» TESTO DI PARTENZA:
▼

Ci sono delle persone che incarnano nel loro nome la storia del nostro amato Lane. Uno di questi, dopo aver dato tutto sé stesso in campo si è dimenticato – alla fine della sua straordinaria esperienza calcistica vicentina – di togliersi la maglia biancorossa con la R sul cuore. E infatti è rimasto – con la spada sguainata come un cavaliere alle Crociate – a combattere per difendere il Santo Graal ovvero il vessillo del Real Vicenza. Un amore immenso il suo, di cui non è possibile dubitare. Sì, lo so cosa state pensando … certe sue esternazioni a qualcuno di voi possono apparire eccessive, ma lui è uno che comunque ci mette il nome e la faccia in tutto quello che fa e che dice. Vediamo dunque se sono capace di fare un’intervista a cuore aperto con la parte privata del più fumantino degli ex giocatori del Vicenza, il primo tifoso biancorosso … Giorgio Carrera. Sedetevi comodi, c’è parecchio da leggere! (pubblichiamo oggi la prima parte, la seconda arriverà mercoledì prossimo, ndr)
Buongiorno Giorgio. Sei nato a Pavia nel 1955. Possiamo dire che a quei tempi non avevamo quasi niente ma avevamo tutto? In compenso abbiamo imparato a desiderare le cose, a coltivare la pazienza e a saper aspettare. A metabolizzare velocemente un no dei genitori, anche se ingiusto. Penso che questa disciplina ti sia servita anche nel calcio …. o sei nato ribelle?

▲

» ISTRUZIONI:
a. Secondo l'intervista a Giorgio Carrera, in quale città e in quale anno è nato?
b. Riporta tale e quale il passaggio dell'intervista a Giorgio Carrera che va da "Buongiorno Giorgio. Sei" giù fino a "sei nato ribelle?".
c. Prosegui l'intervista a Giorgio Carrera dal punto in cui si interrompe.

» MATERIALE DI PARTENZA:

▼

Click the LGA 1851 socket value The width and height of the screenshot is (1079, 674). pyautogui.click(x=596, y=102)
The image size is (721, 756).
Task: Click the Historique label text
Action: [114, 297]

▲

» RISPOSTE AI COMPITI:
a. A Pavia, nel 1955.

b.
Buongiorno Giorgio. Sei nato a Pavia nel 1955. Possiamo dire che a quei tempi non avevamo quasi niente ma avevamo tutto? In compenso abbiamo imparato a desiderare le cose, a coltivare la pazienza e a saper aspettare. A metabolizzare velocemente un no dei genitori, anche se ingiusto. Penso che questa disciplina ti sia servita anche nel calcio …. o sei nato ribelle?

c.
Buongiorno Anna. Si, sono nato a Pavia il 25 gennaio 1955. Una famiglia povera la mia, avevamo meno di niente, ricordo che spesso andavo dalla nonna a chiedere 100 lire per comprare un po’ di mortadella e mangiavamo in tre fratelli. Papà lavorava come meccanico specializzato delle macchine da cucire Necchi e girava tutta l’Europa, sempre bellissimo ed elegantissimo. A casa c’ero io a fare da padre ai miei fratelli minori. Per quanto riguarda la virtù della pazienza io non ne ho avuta mai … e men che meno sono uno che sa accettare un rifiuto. Non ho mai avuto disciplina, però sono un amante delle regole e della verità. La verità sempre e comunque. Pensa che a 14 anni ho affrontato a muso duro persino mio padre, che rimaneva spesso lontano dalla famiglia per motivi di lavoro …. ero solo un ragazzino ma lavoravo già in fabbrica, in una ditta che produceva resistenze elettriche, ma avevo capito molto bene cosa stava succedendo tra i miei. Avevo ben chiaro il concetto di famiglia e non volevo perderla. Fatto sta che dopo quel confronto così acceso con mio padre, lui e la mamma sono rimasti insieme fino a quando lei è morta.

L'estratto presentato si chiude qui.